*** RECORDS FOR THE EXERCISE Section Begins ***

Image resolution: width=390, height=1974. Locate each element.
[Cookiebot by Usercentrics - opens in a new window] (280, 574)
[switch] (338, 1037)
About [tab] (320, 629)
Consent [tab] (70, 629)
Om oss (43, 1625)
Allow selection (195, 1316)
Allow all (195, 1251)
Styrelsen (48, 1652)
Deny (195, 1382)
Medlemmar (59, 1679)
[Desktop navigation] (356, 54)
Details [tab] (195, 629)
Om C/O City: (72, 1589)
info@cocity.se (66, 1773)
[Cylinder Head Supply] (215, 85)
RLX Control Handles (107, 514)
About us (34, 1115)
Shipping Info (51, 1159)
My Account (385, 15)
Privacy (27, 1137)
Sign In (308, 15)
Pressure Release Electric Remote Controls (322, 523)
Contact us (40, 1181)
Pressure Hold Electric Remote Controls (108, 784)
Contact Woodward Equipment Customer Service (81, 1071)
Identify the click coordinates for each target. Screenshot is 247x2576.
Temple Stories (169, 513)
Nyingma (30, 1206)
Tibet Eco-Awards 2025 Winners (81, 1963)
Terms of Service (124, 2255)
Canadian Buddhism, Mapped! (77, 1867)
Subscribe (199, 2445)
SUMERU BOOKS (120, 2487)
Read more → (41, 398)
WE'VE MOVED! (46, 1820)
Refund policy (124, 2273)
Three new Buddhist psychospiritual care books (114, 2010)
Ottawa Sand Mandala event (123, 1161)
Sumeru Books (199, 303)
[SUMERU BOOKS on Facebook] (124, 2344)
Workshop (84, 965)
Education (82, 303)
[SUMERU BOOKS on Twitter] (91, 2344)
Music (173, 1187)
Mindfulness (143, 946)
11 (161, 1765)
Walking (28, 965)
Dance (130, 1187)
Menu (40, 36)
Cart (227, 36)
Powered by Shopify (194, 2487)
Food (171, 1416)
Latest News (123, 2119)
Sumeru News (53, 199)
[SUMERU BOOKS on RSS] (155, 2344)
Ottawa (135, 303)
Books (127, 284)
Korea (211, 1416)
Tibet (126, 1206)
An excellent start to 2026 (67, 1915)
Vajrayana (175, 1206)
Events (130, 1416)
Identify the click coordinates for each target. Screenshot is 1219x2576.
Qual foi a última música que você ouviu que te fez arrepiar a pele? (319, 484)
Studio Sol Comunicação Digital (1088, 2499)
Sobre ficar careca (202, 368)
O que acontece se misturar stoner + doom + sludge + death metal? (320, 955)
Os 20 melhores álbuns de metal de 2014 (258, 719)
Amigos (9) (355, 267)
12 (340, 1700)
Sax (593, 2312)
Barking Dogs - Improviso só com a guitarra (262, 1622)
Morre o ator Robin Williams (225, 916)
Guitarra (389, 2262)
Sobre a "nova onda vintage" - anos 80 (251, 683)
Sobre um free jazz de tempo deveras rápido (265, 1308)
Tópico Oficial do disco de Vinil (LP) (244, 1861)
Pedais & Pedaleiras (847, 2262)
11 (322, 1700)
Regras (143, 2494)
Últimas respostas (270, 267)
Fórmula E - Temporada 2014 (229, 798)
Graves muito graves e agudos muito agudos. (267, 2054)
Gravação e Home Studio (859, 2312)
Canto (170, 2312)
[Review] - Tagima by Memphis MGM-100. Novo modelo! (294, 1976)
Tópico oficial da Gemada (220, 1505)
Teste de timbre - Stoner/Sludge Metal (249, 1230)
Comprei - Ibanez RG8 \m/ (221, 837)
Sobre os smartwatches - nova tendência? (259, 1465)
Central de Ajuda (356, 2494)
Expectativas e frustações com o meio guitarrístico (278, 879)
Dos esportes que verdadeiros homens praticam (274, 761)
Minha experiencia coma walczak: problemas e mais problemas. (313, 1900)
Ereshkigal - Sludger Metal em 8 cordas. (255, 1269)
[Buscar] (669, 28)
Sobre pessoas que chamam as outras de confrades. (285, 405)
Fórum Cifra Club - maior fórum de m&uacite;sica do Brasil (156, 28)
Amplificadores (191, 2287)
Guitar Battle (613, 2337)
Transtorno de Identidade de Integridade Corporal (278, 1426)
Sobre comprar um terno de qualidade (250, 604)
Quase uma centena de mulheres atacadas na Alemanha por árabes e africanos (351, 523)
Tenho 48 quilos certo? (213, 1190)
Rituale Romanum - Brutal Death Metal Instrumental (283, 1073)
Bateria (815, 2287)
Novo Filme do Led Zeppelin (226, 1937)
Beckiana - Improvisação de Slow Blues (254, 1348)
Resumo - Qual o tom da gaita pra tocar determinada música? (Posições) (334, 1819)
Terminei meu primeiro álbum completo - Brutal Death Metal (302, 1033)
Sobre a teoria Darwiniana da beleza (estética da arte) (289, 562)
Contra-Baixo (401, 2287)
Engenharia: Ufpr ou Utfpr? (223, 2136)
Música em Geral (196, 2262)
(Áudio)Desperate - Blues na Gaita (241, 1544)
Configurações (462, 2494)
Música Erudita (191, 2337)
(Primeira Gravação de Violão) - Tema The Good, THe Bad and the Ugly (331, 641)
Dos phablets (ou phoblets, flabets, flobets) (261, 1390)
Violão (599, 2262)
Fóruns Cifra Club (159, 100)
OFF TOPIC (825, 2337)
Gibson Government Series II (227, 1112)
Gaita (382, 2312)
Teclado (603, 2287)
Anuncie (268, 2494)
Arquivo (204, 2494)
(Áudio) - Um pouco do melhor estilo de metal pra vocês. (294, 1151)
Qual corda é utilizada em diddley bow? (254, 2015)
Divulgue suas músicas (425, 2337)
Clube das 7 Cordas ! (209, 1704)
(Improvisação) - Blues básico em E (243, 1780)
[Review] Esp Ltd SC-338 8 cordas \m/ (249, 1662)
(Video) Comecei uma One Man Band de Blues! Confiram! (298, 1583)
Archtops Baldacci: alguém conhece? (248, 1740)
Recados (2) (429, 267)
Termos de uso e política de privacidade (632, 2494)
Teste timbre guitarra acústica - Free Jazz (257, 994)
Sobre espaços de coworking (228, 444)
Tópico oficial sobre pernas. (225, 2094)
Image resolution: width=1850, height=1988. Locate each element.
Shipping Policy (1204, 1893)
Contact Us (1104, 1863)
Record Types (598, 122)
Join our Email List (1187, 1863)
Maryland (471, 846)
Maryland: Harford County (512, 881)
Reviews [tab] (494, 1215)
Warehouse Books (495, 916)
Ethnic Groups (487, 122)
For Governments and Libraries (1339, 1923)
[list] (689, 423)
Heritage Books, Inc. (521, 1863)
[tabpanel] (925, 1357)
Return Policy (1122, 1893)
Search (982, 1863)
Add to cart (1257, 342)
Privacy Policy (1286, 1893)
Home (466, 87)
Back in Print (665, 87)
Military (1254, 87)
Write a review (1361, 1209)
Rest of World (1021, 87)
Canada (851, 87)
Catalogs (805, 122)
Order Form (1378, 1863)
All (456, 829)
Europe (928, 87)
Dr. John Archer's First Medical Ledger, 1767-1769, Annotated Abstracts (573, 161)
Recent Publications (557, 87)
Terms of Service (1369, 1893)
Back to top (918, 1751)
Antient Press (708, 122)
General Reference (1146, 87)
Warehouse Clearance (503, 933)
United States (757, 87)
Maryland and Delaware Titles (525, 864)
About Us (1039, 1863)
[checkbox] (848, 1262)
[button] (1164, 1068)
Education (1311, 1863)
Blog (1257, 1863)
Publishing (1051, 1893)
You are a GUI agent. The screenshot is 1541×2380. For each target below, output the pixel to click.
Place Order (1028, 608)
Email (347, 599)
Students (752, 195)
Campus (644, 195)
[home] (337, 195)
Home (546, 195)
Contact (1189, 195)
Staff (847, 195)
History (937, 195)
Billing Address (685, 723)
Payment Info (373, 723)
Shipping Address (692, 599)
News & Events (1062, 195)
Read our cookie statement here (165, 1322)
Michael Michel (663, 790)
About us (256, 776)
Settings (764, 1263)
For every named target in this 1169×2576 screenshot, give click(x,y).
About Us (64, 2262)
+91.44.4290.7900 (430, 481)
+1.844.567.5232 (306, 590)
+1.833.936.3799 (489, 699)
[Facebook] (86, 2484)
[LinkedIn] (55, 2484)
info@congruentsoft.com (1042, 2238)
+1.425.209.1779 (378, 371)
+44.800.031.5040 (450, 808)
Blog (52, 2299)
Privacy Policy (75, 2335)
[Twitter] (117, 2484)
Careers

*** RECORDS FOR THE EXERCISE Section Ends ***

Reproduce only the lines above spanning from the line containing "Record Types (598, 122)" through the line containing "About Us (1039, 1863)", word for word.

Record Types (598, 122)
Join our Email List (1187, 1863)
Maryland (471, 846)
Maryland: Harford County (512, 881)
Reviews [tab] (494, 1215)
Warehouse Books (495, 916)
Ethnic Groups (487, 122)
For Governments and Libraries (1339, 1923)
[list] (689, 423)
Heritage Books, Inc. (521, 1863)
[tabpanel] (925, 1357)
Return Policy (1122, 1893)
Search (982, 1863)
Add to cart (1257, 342)
Privacy Policy (1286, 1893)
Home (466, 87)
Back in Print (665, 87)
Military (1254, 87)
Write a review (1361, 1209)
Rest of World (1021, 87)
Canada (851, 87)
Catalogs (805, 122)
Order Form (1378, 1863)
All (456, 829)
Europe (928, 87)
Dr. John Archer's First Medical Ledger, 1767-1769, Annotated Abstracts (573, 161)
Recent Publications (557, 87)
Terms of Service (1369, 1893)
Back to top (918, 1751)
Antient Press (708, 122)
General Reference (1146, 87)
Warehouse Clearance (503, 933)
United States (757, 87)
Maryland and Delaware Titles (525, 864)
About Us (1039, 1863)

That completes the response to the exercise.